Douglas recruited Olympic silver medallist and former professional Tour De France rider Hayden Roulston to prepare the team to ride the gruelling 21 stages of the 3500km route.
“I think at the beginning Roulston was a bit sceptical, but by the end of it he thought we might manage,” Flight Sergeant Thompson said.
“Some days were really hard and there was one day where I wondered if I was going to make it to the top of the Col (mountain pass), but it was a case of keep pushing and eventually I’ll get there. I was going slowly, but I got there eventually. It was hard work.”
The 52-year-old aircraft technician from Base Auckland was one of the oldest of the group, whose ages ranged from 40-55.

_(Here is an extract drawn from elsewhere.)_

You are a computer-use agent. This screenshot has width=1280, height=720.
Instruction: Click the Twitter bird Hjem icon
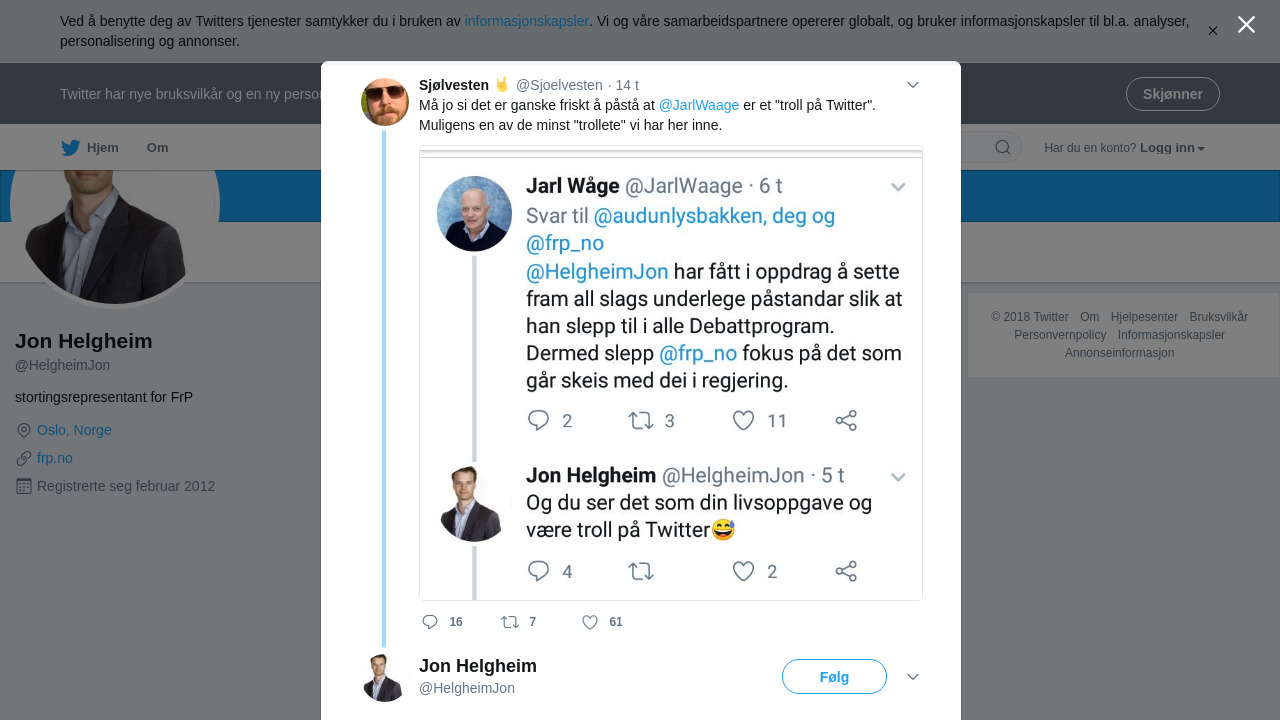(x=70, y=148)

The group stayed a day ahead of the racing cyclists the whole way.
“We’d ride and it would take eight hours. They would ride the same course the next day and it would take about four hours,” said Flight Sergeant Thomas.
Flight Sergeant Thomas took up the cycling challenge for two reasons, the first as a personal test and the second to help people who were suffering silently from mental health problems.
“When I first decided to do it I thought I hadn’t been affected by mental health, but then I thought about it and realised that years ago I lost a cousin to suicide. I think probably most people have been affected in one way or another,” he said.
“It’s pretty incredible. We’re hoping to raise some more by putting out a documentary of the trip to show in theatres.”